The first teeth that come out are the lower front incisors followed by the upper front incisors. A month later, approximately, the lower lateral incisors appear (the teeth that are located next to the incisors), then the upper ones and then the first molars. The last teeth to come out are the canines (which some people call fangs). In total, your baby will have 20 baby teeth by the age of three.
What are the main discomforts that your baby can have?
The main discomforts that you will notice in your baby include:
- Excess salivation
- Frequent crying
- Desires to bite something hard
- Sensitivity in the gums
It is suspected that the exit of the teeth can cause fever and diarrhea, but there is no research to support this claim.
What can you do to alleviate the discomfort of your baby?
When the symptoms of teething appear, you can:
- Rub the gums by pressing with your finger clean, with gauze or cloth dampened with cold water.

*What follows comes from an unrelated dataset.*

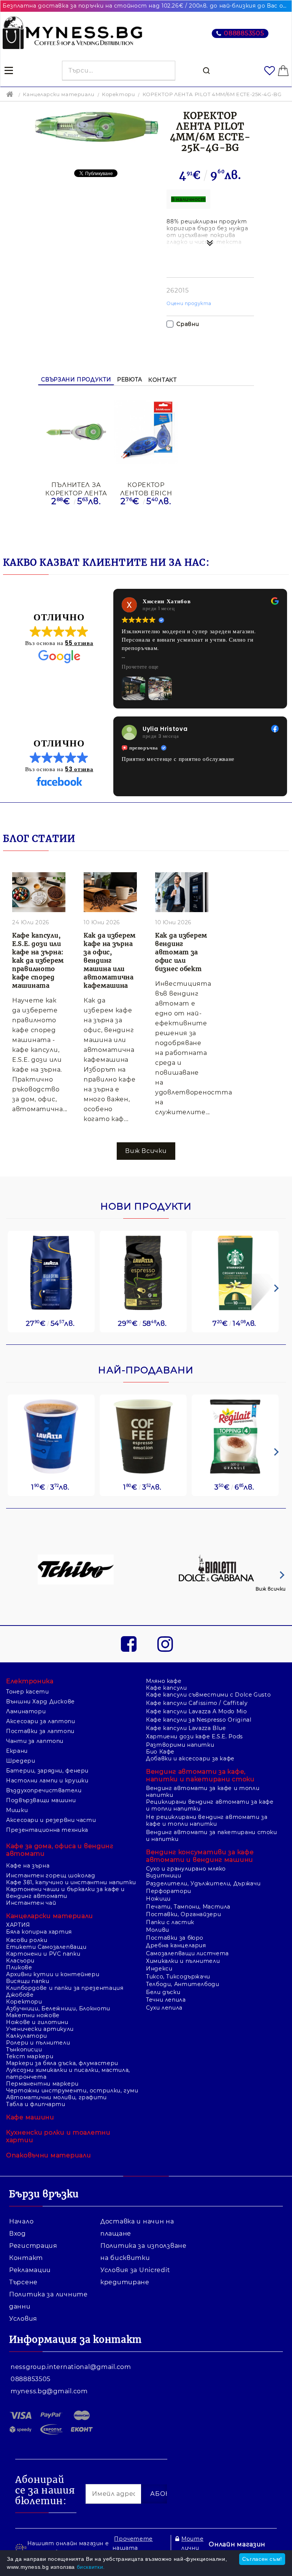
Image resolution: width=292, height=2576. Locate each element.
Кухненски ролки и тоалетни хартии (58, 2136)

- Give a teething ring or toy, ideally, of those that are cooled in the refrigerator or refrigerator (not in the freezer)
- Give him hard foods if he has already started eating, like a piece of carrot or cucumber, always taking care that he is not going to get stuck.
- If you do not seem to be relieved and are very irritable, offer an over-the-counter or homeopathic remedy such as drops of chamomile or a medicine such as acetaminophen (Tylenol and others) or ibuprofen (Advil and others) but never those that have benzocaine since this compound has been associated with a serious condition called methemoglobinemia that reduces the amount of oxygen in the blood . Consult your pediatrician for the recommended dose.
If your baby has a fever or diarrhea , check with your doctor. Usually, the symptoms of teething can be managed at home, but if you have doubts or worry about any symptoms, call the pediatrician.
Once your baby has teeth it is important that you clean them with a wet wipe and then with a small brush so that you can learn the hygiene habits and also, to avoid the development of cavities (stings in the teeth). The American Dental Association says it is not necessary to use toothpaste at this time. The water is enough until your baby learns to spit at two years of age.
Remember that it is important not to let the remains of food accumulate and not allow prolonged contact of the teeth with juices or formula, as this contributes to tooth decay . Following these tips you will be establishing good habits for the future and this is basic to good oral health throughout life.